Gyeongju. Daylight, the week of Lunar New Year, with the traffic grumbling along the five-lane highway for over an hour now. Break in the endless haze of January, with so much fog in the air you’d just as soon expect an army of flower knights to heave themselves up from their great grass barrows, to come charging, on their horses, over the wide sallow fields, beside all the old palaces reconstituting their molecules from the aether, pillars rising, gables curving into Eastern grins.

So much fog the drivers can scarcely see the traffic lights switching from red to yellow to green again. Blasting horns, the gigantic engines of tractor trailers switching gears, speeding up to the top, stopping, speeding up again more slowly but with more power this time. Clacking over the segments in the road. Pouring through fog thick as water, fog mixing with car exhaust, fog seeping through the windows, whirling through clouds of blue cigarette smoke, pulsing through bare webs of tree branches, the stacks of grass curled up into bucolic rolls out in the harvested rice fields, with stains of thick damp blossoming on all the gaudy fliers choking the streets and alleys.

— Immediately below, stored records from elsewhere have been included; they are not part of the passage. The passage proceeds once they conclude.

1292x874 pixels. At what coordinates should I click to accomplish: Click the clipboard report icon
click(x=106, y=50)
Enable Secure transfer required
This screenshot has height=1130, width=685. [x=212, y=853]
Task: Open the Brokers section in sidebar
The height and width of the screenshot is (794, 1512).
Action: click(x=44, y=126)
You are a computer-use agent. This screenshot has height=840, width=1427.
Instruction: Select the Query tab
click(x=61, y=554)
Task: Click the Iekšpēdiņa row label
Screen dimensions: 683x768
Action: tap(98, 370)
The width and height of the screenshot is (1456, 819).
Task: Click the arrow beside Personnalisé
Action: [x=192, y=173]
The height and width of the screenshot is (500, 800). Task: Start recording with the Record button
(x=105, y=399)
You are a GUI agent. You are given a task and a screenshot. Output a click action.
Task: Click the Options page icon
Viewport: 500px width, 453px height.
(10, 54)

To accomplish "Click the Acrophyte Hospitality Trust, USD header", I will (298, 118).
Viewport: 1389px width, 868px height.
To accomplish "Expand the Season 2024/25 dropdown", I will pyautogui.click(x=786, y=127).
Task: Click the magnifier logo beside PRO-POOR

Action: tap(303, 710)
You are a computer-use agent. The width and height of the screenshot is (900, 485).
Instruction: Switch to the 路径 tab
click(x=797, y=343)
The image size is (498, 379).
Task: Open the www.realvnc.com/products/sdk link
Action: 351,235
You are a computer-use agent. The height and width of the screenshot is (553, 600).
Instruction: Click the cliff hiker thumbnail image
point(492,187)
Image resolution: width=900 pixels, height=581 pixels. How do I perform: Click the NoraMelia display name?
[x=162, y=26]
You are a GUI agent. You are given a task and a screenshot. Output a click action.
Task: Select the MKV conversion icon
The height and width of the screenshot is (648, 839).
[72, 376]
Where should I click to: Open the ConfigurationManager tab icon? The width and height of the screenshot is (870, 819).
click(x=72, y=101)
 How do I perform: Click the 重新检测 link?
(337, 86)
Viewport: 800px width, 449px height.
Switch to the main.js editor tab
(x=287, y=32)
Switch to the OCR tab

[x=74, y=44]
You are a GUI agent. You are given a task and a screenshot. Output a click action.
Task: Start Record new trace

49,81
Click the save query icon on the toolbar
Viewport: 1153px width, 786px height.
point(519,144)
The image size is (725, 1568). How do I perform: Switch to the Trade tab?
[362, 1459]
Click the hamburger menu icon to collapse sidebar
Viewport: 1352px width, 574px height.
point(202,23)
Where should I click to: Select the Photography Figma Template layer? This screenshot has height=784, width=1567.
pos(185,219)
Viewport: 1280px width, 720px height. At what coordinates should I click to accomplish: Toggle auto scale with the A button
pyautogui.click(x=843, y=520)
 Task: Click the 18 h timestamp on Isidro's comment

No foot traffic yet. Students all gone for vacation, the crosswalk out the window mere meaningless white stripes on the fog-grayed tar. At this intersection the bridge to the hospital and the university floats in the bath of fog, vanishing into the invisible river, where, unusually, not a single white heron can be seen banking, not one duck waddling along the thin ice.

In our apartment the baby splits the dim regular morning roar with a shriek, regular as a cockcrow, to let the world know that he is awake, and my time is up, so I’ve got to stop this poor imitation of the opening of Bleak House.